WHAT YOU ARE ASKED TO DO — From the entries below, gather each line containing the word "computer".

INPUT FOR THIS TASK —
* * * * * * * * *
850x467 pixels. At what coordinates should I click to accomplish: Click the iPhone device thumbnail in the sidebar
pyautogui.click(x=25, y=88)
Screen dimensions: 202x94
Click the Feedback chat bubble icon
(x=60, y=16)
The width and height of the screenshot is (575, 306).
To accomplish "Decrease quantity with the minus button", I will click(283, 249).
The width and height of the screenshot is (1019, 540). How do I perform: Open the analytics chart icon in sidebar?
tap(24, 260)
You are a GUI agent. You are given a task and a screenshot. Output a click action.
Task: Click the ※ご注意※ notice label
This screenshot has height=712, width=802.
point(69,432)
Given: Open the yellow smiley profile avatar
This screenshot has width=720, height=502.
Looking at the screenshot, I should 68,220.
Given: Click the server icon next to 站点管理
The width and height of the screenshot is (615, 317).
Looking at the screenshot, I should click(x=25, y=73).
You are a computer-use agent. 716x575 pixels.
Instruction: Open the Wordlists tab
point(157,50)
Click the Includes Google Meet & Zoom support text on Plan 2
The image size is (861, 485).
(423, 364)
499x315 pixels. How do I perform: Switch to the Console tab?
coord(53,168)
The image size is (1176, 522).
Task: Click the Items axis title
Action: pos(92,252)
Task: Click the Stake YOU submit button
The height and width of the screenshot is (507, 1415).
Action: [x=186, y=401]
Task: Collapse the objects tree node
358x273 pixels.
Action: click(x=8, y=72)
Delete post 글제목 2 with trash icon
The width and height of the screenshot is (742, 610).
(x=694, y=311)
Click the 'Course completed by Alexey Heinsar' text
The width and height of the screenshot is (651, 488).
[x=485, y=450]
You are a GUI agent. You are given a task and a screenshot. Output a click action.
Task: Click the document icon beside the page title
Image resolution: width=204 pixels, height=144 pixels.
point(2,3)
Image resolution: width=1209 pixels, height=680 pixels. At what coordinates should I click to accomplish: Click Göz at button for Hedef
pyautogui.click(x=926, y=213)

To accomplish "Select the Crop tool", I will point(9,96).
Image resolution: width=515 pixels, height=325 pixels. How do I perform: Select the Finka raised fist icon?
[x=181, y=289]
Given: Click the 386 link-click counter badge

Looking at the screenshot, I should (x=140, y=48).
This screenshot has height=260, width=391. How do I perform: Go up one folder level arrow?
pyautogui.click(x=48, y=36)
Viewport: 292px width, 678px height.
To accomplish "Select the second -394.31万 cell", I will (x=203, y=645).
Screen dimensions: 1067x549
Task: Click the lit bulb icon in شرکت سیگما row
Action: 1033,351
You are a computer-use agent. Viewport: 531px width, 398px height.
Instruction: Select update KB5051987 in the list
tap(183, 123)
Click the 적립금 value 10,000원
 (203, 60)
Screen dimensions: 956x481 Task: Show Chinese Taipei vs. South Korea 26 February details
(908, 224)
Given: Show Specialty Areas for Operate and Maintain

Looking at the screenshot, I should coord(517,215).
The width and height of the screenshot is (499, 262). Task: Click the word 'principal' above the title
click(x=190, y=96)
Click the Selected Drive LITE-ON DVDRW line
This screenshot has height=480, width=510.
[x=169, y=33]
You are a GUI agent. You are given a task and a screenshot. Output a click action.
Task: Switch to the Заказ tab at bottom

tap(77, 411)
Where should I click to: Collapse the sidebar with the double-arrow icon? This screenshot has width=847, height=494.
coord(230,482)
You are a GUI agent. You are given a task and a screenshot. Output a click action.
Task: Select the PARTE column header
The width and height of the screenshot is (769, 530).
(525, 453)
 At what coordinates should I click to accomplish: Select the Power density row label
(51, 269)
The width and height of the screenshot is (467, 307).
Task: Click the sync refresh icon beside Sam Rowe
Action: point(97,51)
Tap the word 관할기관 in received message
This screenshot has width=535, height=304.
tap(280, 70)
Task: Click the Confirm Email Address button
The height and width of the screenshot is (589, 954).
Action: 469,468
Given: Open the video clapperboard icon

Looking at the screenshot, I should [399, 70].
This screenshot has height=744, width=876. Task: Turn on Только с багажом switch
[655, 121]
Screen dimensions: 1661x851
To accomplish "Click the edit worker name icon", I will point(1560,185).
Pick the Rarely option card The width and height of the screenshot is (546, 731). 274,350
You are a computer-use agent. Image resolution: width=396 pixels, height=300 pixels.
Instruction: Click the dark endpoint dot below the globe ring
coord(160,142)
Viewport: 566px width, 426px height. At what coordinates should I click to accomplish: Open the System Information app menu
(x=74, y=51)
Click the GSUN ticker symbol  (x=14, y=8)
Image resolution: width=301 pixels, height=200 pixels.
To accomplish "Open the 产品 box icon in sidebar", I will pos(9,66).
* * * * * * * * *
REPLY —
You are a computer-use agent. 716x575 pixels.
You are a computer-use agent. Viewport: 531px width, 398px height.
You are a computer-use agent. Image resolution: width=396 pixels, height=300 pixels.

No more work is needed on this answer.